*Instructions to follow*: In the records below, take the part that opens with the line containing "Task: Open the Datasheet View now link" and closes with the line containing "Click the Export". Rewrite only those lines, replacing "camera icon" with "shutter icon" and leaving everything else unchanged.

-- Start of Data for this task --

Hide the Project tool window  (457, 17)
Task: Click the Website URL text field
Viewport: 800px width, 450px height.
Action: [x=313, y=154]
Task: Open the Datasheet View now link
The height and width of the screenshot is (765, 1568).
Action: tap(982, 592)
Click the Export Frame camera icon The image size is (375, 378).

-- End of Data for this task --
-- Start of Data for this task --

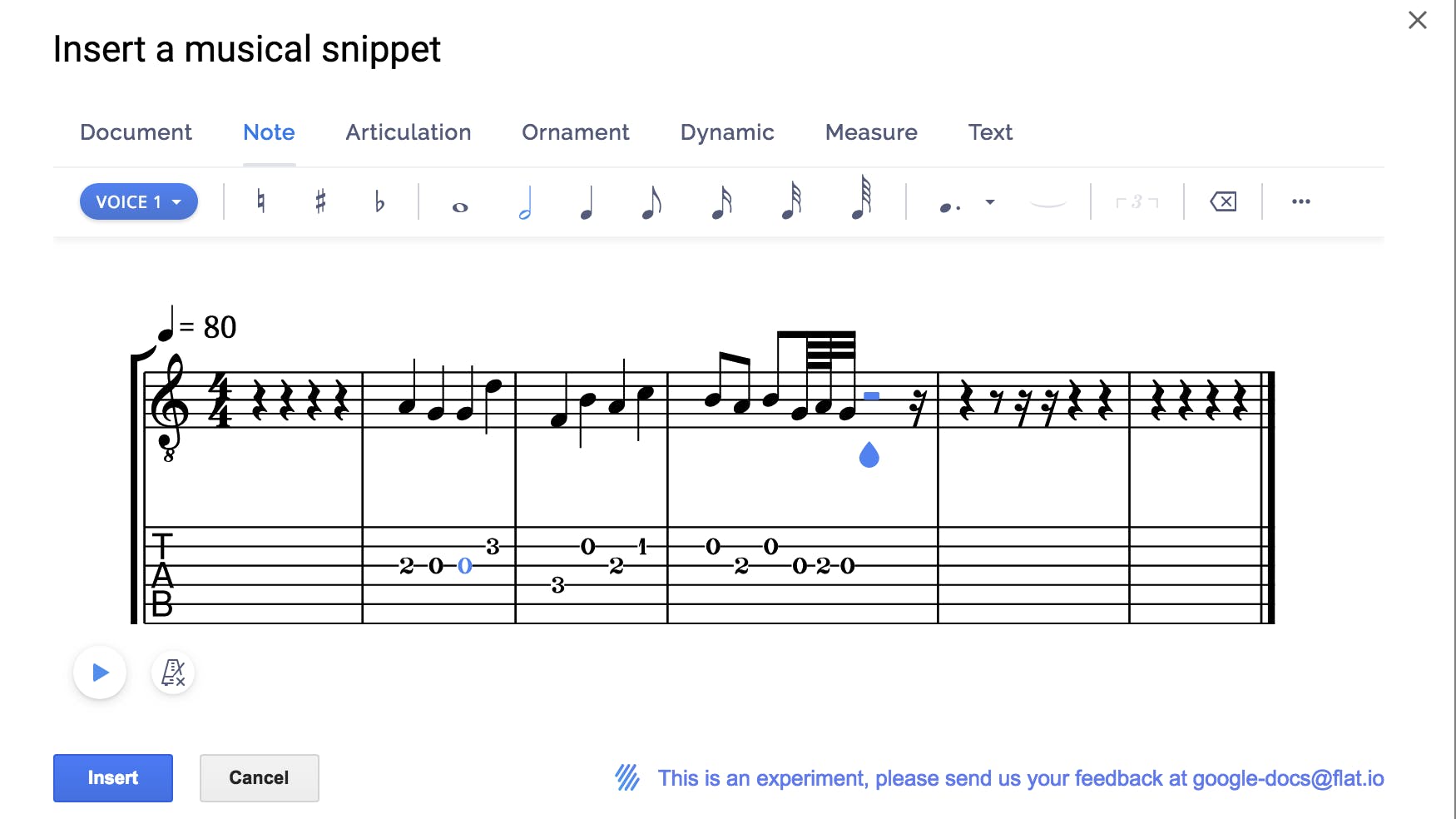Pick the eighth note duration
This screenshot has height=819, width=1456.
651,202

-- End of Data for this task --
-- Start of Data for this task --

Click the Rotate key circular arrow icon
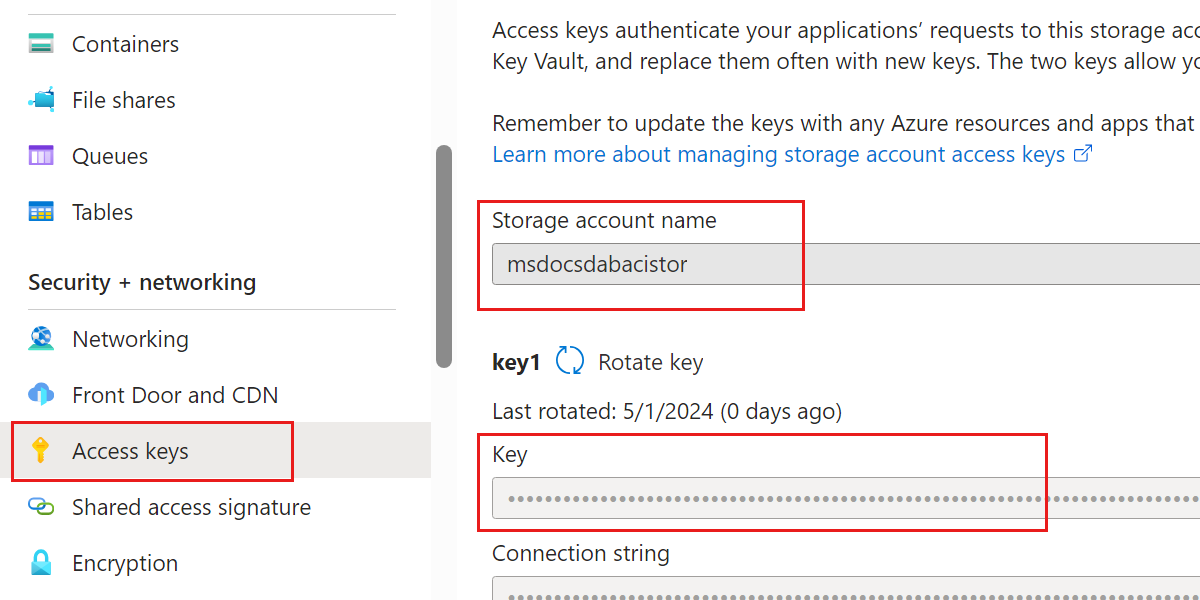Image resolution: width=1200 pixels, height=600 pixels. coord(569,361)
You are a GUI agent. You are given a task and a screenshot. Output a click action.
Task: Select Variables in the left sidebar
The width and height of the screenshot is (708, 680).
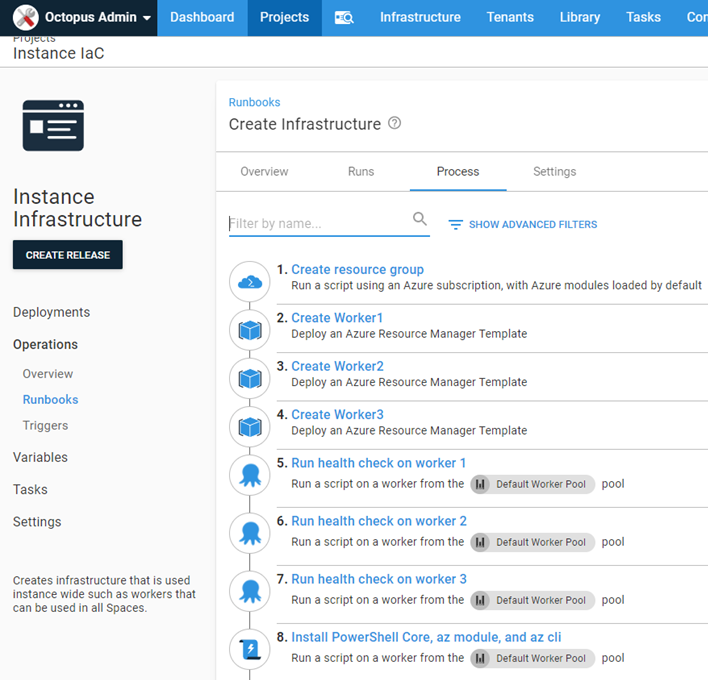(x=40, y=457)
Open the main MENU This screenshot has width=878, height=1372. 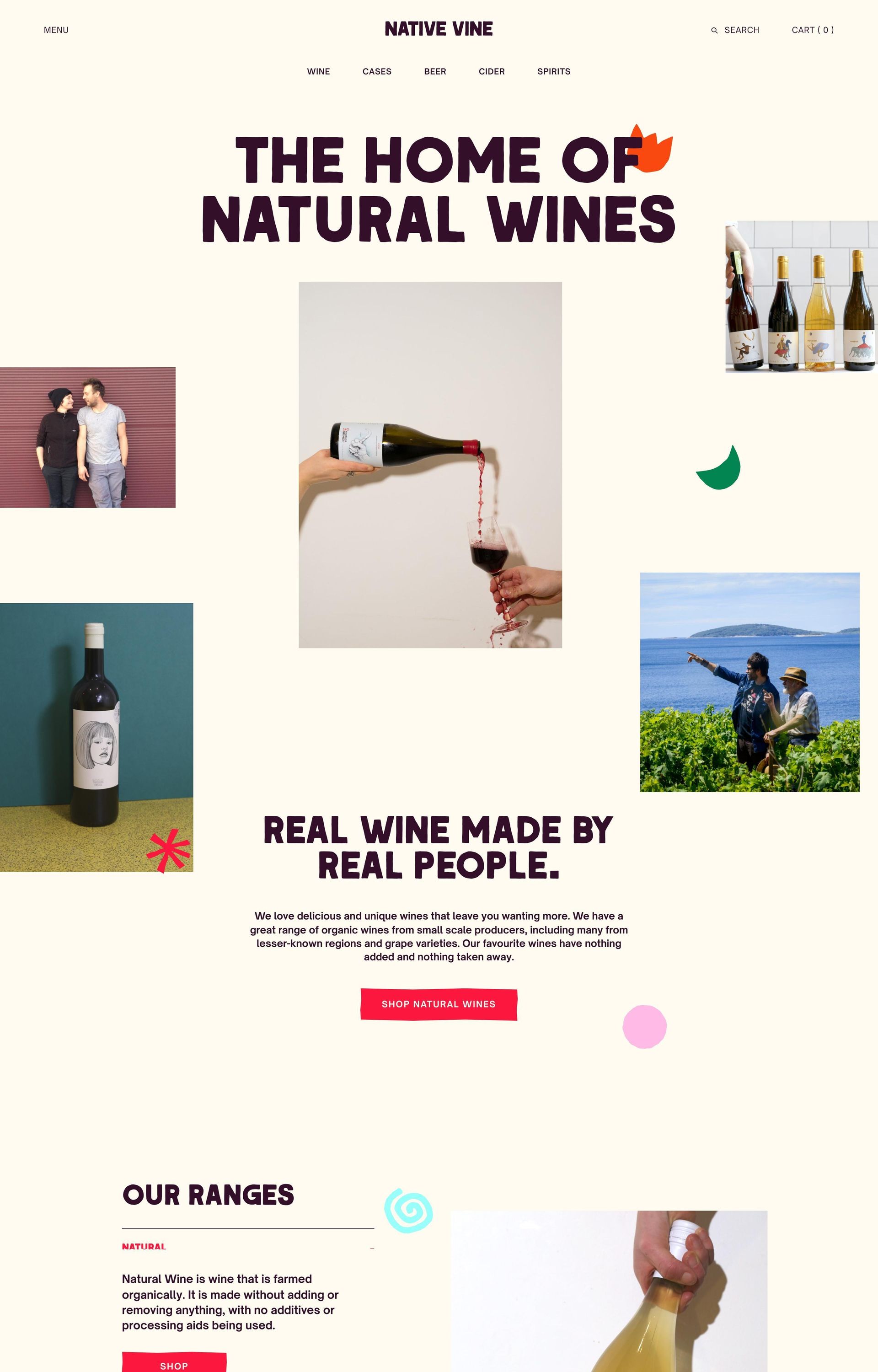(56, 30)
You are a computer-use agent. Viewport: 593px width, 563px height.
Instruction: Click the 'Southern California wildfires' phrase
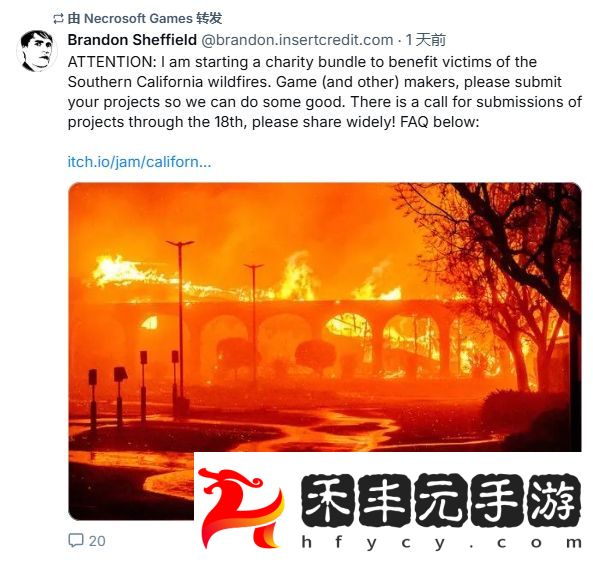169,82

-- End of Data for this task --

*Solved exercise*:
Task: Open the Datasheet View now link
The height and width of the screenshot is (765, 1568).
Action: tap(982, 592)
Click the Export Frame shutter icon The image size is (375, 378).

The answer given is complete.